Du coté des bourreaux ; l’ordre du fil et du fer
On ne mutile pas. On purifie. On coupe l’excès, on ferme la porte, on scelle la vertu. La femme est un jardin qu’il faut tailler, un fruit qu’on protège des souillures du désir. Si l’ouverture est un danger, alors on la referme.
L’enfant crie ? C’est qu’elle comprend. Elle sait, au fond, que c’est pour son bien. Que son corps n’est pas le sien. Qu’une femme qui ressent est une femme qui déshonore. Mieux vaut la souffrance d’un jour que la honte d’une vie. Mieux vaut un fil de fer qu’une réputation entachée.
Le mari doit être le premier à entrer. S’il doit forcer, qu’il force. S’il doit trancher, qu’il tranche. C’est à lui d’ouvrir ce qui a été clos. À lui de prendre ce qui lui appartient. Une épouse digne. Une épouse intacte. Une épouse sans souvenir de plaisir.
On fait ça depuis toujours. Ce qui a traversé les âges ne peut pas être un crime. Ce qui est écrit dans la peau ne peut pas être effacé.
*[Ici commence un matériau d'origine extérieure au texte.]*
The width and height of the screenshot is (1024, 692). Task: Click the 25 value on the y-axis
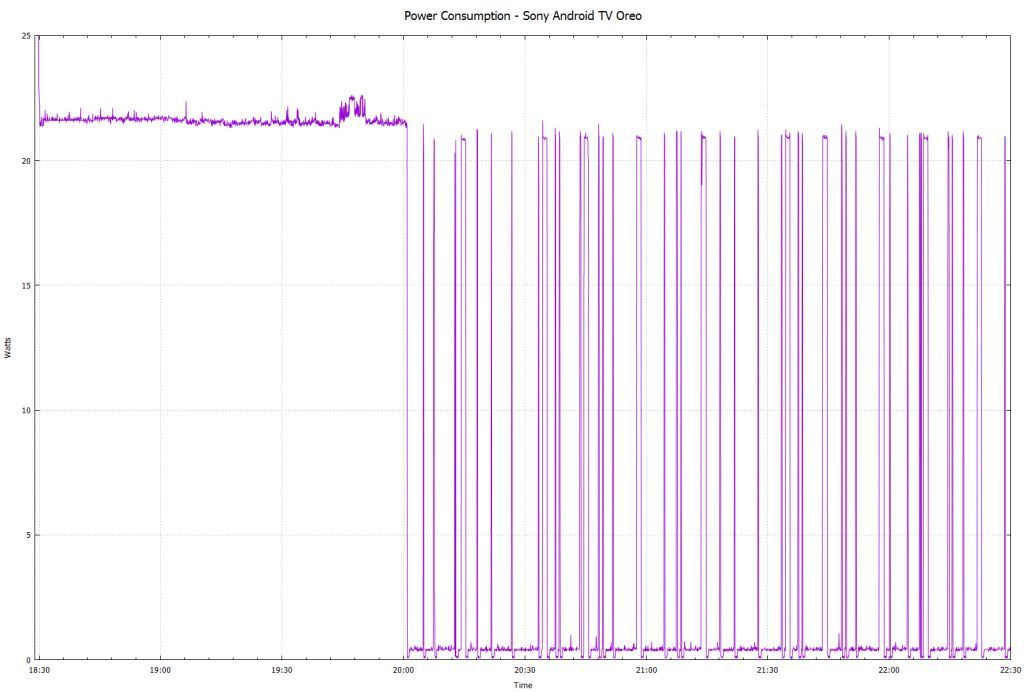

La douleur ? C’est le prix de l’honneur.
https://fr.wikipedia.org/wiki/Excision
https://fr.wikipedia.org/wiki/Infibulation
Pierre va faire une peinture, j’ai fait un poème :

Cousues de larmes
La main qui tranche, la chair qui pleure,
L’enfant s’efface dans la douleur.
L’aube était douce, la peau sans ombre,
Or, sous la lame, tout succombe.
Elles tombent une à une, fleurs d’un jardin,
Cousues de honte, marquées au fer fin.
Ventre scellé, hymen de fil,
Pour plaire à un homme, pour plaire à l’exil.
Elles avancent en cortège muet,
Mères brisées, fillettes enchaînées.
Le sang séché, mémoire gravée,
Une douleur que nul ne peut laver.
Vienne le vent, et la lame rouille,
Où le nœud cède, où la peur s’écroule.
Où l’on n’écrira plus, dans la peau des filles,
L’obsession morbide d’une vieille famille.